Problem to work on
Write out the data exactly from its first line onward, ending with the line in which "[Flickr] (640, 2449)" appears.

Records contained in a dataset
--*--
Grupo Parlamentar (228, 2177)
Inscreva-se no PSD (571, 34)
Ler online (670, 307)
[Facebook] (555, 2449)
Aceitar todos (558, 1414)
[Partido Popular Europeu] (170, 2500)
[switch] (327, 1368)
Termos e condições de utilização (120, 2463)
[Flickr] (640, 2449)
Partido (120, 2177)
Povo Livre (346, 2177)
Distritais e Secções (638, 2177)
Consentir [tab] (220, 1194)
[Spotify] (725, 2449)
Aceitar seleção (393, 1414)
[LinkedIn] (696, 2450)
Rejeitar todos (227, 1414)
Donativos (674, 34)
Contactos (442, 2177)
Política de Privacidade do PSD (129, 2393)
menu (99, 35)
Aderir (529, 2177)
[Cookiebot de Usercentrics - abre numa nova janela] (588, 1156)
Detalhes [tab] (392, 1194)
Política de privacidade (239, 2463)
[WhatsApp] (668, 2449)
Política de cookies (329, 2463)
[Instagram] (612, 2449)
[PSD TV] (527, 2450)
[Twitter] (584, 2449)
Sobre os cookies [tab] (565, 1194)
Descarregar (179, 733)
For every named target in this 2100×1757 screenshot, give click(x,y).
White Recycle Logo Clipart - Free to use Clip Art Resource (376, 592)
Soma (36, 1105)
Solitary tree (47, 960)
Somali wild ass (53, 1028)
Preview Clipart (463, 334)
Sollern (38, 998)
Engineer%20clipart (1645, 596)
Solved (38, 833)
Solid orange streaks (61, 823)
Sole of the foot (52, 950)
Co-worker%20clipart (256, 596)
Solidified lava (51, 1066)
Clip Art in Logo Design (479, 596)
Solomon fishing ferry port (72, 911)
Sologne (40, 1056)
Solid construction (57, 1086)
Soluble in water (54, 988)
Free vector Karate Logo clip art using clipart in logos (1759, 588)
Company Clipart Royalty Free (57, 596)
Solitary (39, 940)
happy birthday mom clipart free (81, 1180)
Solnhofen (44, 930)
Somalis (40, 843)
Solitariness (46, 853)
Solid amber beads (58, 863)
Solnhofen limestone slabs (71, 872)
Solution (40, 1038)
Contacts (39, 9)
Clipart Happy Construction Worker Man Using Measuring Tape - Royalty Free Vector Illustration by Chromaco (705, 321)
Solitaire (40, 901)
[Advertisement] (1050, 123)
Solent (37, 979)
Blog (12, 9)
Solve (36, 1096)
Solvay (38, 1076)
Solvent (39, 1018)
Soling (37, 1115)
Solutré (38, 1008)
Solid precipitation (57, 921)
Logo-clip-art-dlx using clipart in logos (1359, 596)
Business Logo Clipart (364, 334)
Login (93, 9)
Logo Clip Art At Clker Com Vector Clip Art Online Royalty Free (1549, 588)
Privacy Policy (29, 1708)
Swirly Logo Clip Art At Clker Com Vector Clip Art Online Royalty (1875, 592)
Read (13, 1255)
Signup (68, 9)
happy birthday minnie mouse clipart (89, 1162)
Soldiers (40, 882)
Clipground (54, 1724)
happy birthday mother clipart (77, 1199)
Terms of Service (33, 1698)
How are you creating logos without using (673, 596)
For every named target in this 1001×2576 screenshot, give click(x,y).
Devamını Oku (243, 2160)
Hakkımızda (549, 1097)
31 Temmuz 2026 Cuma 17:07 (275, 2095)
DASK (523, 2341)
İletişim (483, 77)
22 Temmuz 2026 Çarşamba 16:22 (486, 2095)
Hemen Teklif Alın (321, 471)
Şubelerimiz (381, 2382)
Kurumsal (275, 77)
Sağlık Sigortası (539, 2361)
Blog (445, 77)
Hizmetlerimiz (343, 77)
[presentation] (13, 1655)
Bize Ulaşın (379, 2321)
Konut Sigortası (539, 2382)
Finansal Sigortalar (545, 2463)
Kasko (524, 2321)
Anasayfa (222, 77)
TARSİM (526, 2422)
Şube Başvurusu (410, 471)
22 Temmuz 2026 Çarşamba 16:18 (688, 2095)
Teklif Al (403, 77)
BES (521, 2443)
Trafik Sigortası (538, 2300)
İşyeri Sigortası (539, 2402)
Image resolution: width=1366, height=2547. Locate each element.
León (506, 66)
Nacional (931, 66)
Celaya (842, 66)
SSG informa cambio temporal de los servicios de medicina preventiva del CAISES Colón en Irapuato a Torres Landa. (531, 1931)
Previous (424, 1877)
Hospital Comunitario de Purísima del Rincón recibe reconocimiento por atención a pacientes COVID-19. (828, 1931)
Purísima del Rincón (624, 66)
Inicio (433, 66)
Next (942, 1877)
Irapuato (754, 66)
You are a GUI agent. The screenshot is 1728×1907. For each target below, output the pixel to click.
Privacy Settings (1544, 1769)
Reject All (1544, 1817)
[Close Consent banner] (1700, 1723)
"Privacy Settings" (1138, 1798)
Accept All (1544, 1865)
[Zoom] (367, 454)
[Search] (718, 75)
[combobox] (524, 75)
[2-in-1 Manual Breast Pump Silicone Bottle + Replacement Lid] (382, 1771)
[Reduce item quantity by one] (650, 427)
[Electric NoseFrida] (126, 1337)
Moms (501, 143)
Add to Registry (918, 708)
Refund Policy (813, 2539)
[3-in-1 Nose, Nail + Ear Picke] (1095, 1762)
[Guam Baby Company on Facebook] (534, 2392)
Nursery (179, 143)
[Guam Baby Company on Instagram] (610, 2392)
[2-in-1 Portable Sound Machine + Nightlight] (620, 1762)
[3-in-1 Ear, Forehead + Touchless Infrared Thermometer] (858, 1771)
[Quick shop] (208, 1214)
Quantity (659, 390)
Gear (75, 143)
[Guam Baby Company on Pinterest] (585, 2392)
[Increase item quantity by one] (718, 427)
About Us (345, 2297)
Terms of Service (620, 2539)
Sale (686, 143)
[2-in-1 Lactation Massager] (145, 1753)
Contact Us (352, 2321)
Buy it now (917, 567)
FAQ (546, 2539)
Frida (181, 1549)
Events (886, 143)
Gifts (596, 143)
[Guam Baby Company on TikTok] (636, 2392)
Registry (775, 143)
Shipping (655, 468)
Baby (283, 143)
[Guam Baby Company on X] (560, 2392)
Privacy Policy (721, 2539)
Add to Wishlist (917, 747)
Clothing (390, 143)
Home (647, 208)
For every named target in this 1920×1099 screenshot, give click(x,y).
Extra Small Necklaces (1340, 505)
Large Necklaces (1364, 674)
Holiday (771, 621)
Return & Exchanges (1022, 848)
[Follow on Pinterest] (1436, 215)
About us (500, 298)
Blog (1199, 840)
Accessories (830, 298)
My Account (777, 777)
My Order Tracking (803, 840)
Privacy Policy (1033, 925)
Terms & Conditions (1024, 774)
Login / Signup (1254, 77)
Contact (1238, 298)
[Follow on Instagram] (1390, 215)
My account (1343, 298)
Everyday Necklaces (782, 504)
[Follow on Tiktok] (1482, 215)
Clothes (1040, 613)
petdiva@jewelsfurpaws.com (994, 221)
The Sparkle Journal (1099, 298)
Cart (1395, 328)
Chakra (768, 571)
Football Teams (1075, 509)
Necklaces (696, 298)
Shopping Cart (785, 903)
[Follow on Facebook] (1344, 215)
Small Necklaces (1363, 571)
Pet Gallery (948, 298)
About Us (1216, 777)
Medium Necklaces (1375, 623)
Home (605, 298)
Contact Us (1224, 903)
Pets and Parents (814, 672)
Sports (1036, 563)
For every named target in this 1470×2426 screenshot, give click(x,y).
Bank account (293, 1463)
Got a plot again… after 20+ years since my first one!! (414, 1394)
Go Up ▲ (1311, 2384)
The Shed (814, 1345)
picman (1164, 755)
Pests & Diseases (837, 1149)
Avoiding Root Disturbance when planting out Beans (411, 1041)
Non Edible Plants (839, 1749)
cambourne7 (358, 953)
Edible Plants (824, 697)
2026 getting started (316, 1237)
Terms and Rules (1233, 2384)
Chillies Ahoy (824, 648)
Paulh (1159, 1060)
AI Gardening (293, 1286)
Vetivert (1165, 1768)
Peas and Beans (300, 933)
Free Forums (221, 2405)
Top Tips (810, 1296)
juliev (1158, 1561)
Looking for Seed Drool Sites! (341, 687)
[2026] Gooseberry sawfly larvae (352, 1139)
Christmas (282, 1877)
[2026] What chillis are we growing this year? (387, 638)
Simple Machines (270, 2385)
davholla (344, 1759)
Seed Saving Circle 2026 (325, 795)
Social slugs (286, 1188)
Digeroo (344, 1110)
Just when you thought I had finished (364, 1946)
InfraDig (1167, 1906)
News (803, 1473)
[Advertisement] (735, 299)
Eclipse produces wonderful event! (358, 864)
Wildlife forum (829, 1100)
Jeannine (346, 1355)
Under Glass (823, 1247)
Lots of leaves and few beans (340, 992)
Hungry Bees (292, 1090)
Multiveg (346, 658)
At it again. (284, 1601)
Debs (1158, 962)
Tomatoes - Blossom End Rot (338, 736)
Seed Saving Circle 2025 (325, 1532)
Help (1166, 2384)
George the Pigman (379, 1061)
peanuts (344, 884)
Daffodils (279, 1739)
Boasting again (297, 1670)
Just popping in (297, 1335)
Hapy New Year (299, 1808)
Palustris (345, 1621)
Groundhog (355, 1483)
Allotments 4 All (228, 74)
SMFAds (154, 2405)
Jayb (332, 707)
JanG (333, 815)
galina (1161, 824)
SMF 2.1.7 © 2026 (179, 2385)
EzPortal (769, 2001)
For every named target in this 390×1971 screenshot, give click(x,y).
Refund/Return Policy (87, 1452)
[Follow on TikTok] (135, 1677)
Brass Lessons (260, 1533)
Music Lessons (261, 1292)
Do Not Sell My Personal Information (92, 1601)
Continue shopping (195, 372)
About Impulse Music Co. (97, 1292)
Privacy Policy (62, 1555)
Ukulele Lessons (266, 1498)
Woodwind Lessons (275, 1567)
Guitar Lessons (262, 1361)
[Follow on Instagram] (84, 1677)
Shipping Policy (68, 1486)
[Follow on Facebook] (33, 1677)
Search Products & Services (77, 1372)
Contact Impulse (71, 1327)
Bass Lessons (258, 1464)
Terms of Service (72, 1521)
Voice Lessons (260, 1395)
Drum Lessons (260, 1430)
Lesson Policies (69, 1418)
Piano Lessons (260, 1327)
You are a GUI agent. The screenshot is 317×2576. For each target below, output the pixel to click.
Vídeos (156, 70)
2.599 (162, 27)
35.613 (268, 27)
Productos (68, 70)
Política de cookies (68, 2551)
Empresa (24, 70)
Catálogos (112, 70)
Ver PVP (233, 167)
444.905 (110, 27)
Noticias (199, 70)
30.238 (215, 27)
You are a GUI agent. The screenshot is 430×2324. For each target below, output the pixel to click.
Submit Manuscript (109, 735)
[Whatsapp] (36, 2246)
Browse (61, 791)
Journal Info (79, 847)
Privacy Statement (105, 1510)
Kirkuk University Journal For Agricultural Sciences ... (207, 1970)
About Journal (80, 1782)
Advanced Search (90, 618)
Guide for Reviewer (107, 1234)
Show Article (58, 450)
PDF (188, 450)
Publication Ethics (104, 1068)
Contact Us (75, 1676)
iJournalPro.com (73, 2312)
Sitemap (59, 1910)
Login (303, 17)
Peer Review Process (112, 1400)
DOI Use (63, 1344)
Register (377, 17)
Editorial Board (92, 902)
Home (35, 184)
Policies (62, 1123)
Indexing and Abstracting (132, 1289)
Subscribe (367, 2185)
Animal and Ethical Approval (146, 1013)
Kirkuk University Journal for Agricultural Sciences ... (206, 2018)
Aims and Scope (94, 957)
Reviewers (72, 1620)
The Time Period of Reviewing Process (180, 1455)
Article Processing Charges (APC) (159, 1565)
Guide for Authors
--*--
Written response
Grupo Parlamentar (228, 2177)
Inscreva-se no PSD (571, 34)
Ler online (670, 307)
[Facebook] (555, 2449)
Aceitar todos (558, 1414)
[Partido Popular Europeu] (170, 2500)
[switch] (327, 1368)
Termos e condições de utilização (120, 2463)
[Flickr] (640, 2449)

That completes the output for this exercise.